[Stored data]
>>>

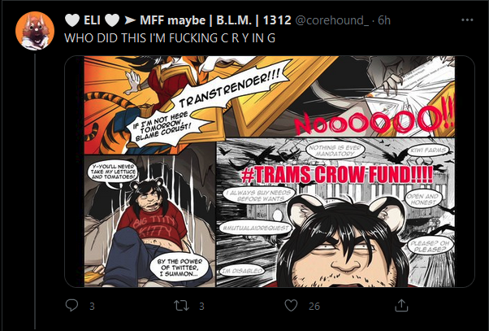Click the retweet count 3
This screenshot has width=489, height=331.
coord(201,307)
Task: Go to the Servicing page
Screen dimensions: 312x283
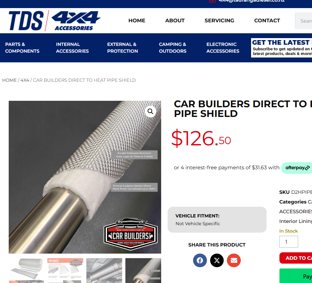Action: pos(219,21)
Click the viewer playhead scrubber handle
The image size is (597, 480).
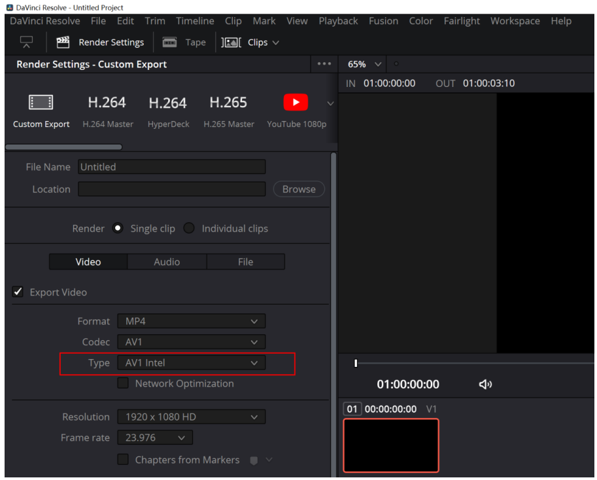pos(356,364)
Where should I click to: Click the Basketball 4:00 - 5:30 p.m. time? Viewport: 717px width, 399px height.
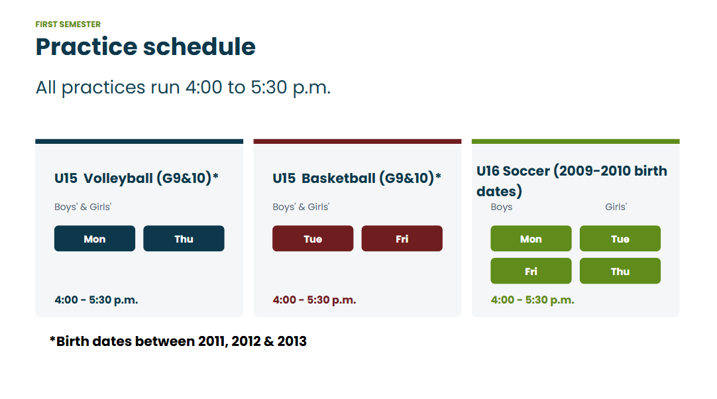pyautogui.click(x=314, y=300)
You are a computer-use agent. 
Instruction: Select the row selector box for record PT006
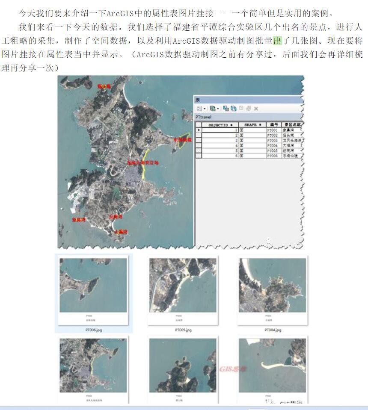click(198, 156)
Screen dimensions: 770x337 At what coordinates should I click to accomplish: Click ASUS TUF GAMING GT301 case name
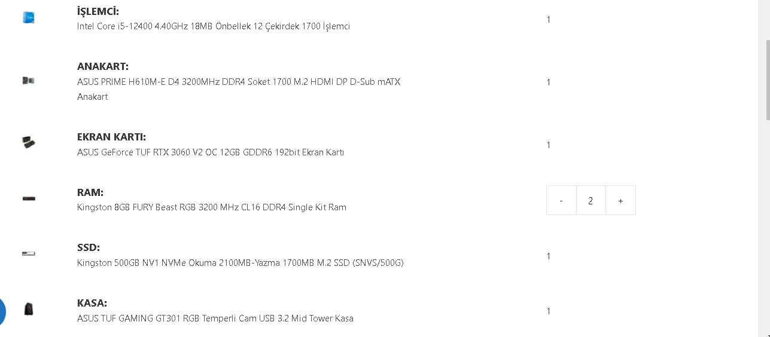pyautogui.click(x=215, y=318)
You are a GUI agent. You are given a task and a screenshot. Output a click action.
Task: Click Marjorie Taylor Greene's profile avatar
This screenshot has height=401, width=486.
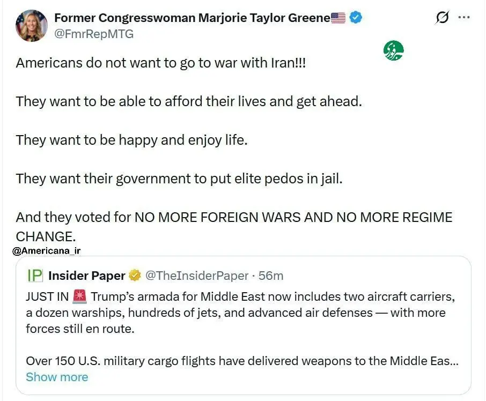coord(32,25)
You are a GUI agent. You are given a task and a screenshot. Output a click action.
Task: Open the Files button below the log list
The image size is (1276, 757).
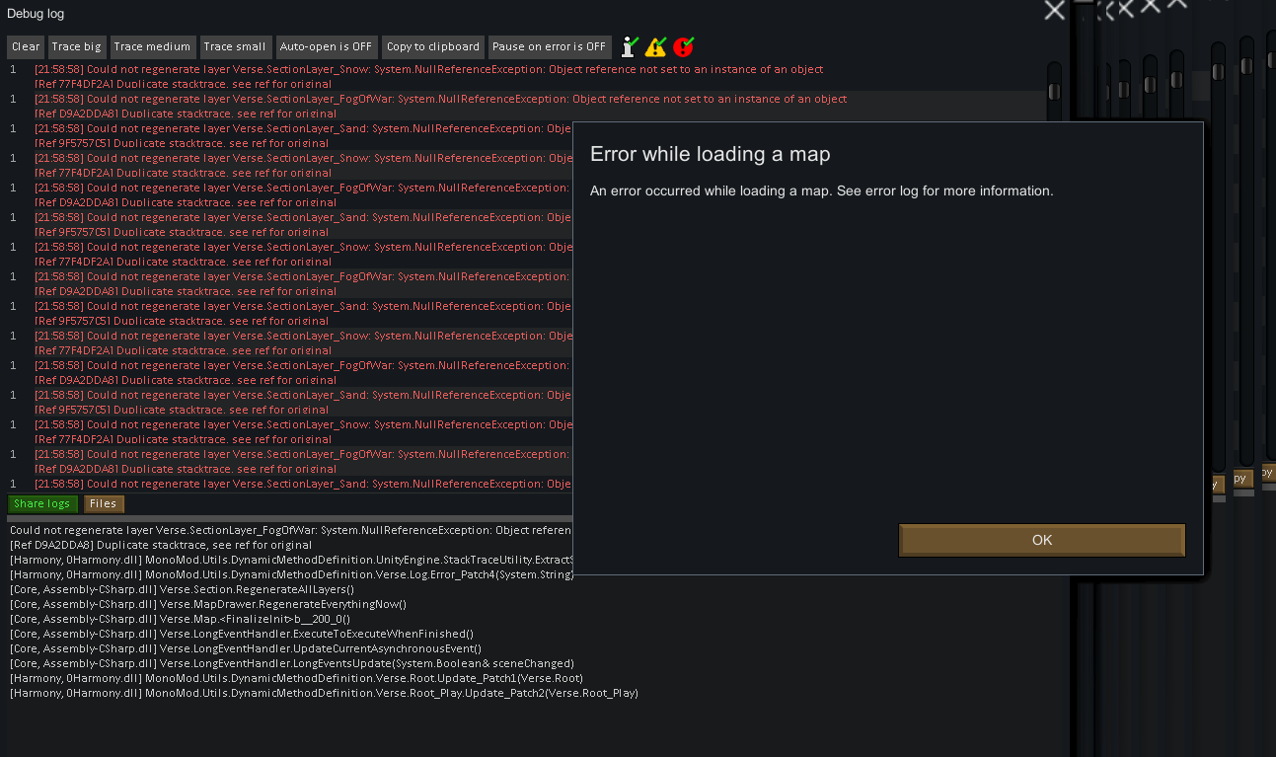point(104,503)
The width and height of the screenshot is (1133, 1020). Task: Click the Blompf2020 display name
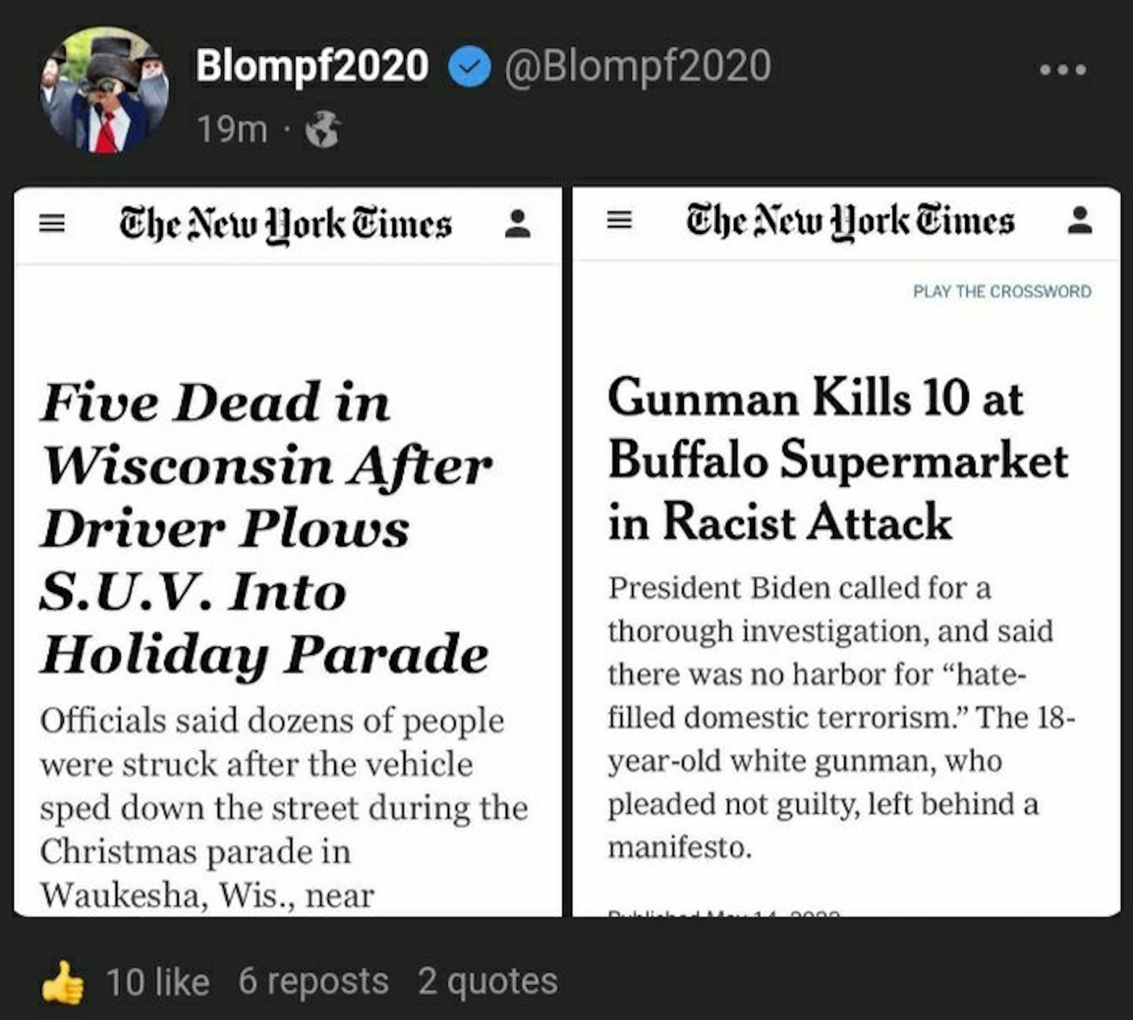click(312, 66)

<<<
>>>

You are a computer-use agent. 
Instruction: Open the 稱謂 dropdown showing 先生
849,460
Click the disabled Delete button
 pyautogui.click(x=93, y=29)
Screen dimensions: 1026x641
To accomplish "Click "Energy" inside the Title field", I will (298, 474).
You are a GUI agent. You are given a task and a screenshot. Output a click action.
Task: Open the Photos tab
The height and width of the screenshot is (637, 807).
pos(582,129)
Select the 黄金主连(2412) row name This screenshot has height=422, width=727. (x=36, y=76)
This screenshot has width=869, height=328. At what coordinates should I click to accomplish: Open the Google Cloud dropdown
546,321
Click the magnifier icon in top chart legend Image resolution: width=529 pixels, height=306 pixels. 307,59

<<<

### Your task
Reproduce the lines above starting at the one with "Task: Go to the Servicing page" and ending at the one with "Task: Open the Files", both included, exactly and with no pictures.

### Task solution
Task: Go to the Servicing page
Screen dimensions: 312x283
Action: pos(219,21)
Click the viewer playhead scrubber handle
The image size is (597, 480).
pos(356,364)
Where should I click to: Click the Basketball 4:00 - 5:30 p.m. time? Viewport: 717px width, 399px height.
pyautogui.click(x=314, y=300)
You are a computer-use agent. 
Instruction: Select the row selector box for record PT006
click(198, 156)
Screen dimensions: 770x337 At what coordinates should I click to accomplish: Click ASUS TUF GAMING GT301 case name
pyautogui.click(x=215, y=318)
You are a GUI agent. You are given a task and a screenshot. Output a click action.
Task: Click Marjorie Taylor Greene's profile avatar
This screenshot has height=401, width=486.
coord(32,25)
You are a GUI agent. You are given a task and a screenshot. Output a click action.
Task: Open the Files button below the log list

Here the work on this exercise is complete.